Girls don't cry

U n brin d’âpreté, une frivolité un rien en berne chez les petites nanas chics. Les voici soudain perdues, à se poser des questions existentielles. Quoi, fi de la superficialité ? Qu’est donc l’héroïne de la bande dessinée « girlie » devenue ? Non, qu’on se rassure, la coquette bourgeoise à frange n’a rien perdu de son mordant et de son côté un peu peste. Si elle se déjoue des clichés distillés par les magazines à la mode, elle n’aime toujours rien moins que babiller entre copines, noter les garçons et se moquer de la petite grassouillette du dernier rang. Rien de très méchant d’ailleurs, juste une manière, sous cape, de rire de soi, de son propre malaise, alors qu’il lui faudra bientôt franchir le seuil de la vie adulte. Elle est d’ailleurs touchante, cette « girl next door » au visage à peine esquissé, cette midinette que l’on croise chaque jour et que l’on rêve d’aborder, malgré soi, malgré l’agacement qu’elle suscite. Intemporelle, aussi, à la mesure d’une mise en scène épurée, à l’image des couleurs vintage et des cases arrondies qui la voient évoluer. Conformiste, enfin, quand bien même elle soignerait son apparence et ce qu’elle croit être une singularité.
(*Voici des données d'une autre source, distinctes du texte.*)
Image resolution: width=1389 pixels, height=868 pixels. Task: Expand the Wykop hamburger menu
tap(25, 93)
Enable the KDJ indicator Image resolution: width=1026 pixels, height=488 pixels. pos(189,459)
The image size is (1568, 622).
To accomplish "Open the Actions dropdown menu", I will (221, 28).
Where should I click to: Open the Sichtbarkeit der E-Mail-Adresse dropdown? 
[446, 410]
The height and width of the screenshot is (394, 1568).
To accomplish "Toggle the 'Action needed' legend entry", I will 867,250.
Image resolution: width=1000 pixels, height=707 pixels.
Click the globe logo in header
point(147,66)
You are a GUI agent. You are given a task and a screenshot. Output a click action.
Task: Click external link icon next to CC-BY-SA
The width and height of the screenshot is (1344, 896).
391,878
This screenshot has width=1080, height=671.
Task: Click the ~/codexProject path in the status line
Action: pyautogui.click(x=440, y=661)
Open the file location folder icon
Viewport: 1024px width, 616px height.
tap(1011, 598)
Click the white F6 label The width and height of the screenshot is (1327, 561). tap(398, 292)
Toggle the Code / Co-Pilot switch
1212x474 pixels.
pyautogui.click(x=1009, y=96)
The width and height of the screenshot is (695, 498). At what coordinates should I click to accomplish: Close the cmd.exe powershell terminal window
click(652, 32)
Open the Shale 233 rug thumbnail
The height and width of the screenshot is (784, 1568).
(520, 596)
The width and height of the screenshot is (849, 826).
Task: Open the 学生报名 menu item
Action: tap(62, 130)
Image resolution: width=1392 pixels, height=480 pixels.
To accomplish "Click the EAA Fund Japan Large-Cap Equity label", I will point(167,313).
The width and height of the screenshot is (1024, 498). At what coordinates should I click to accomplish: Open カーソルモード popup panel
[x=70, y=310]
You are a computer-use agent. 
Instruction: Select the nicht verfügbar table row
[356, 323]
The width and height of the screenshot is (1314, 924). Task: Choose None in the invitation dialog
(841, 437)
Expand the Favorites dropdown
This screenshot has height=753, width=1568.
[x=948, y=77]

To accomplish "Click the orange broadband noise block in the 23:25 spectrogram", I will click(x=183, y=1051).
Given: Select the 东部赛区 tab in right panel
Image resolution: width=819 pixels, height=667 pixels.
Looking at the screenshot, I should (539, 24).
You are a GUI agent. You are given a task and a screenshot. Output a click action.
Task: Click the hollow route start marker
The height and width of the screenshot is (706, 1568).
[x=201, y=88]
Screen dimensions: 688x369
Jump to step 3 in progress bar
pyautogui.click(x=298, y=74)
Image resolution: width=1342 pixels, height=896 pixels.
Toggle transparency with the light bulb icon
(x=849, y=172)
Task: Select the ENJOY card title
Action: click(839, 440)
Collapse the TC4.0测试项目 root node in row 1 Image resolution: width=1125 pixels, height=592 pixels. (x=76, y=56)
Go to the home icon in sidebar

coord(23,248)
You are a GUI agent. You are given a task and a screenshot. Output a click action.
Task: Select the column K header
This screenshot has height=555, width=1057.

La libération des mœurs n’est pas toujours celle de l’esprit, vite rattrapé qu’il est par les codes vestimentaires et les conventions sociales, par la tension entre le vouloir plaire et le vivre libre. Dans Coney Island Baby, Nine Antico empruntait à Lou Reed pour conter, avec élégance, la destinée croisée de Betty Page et de Linda Lovelace. Chacune avait marqué son époque, chacune y avait, un temps, incarné la révolution sexuelle, avant de rentrer dans le rang et de connaître le désenchantement. Cette fois, si l’auteure lorgne du côté des Cure, c’est que la révolution est passée et le rapport à la séduction toujours aussi difficile à gérer.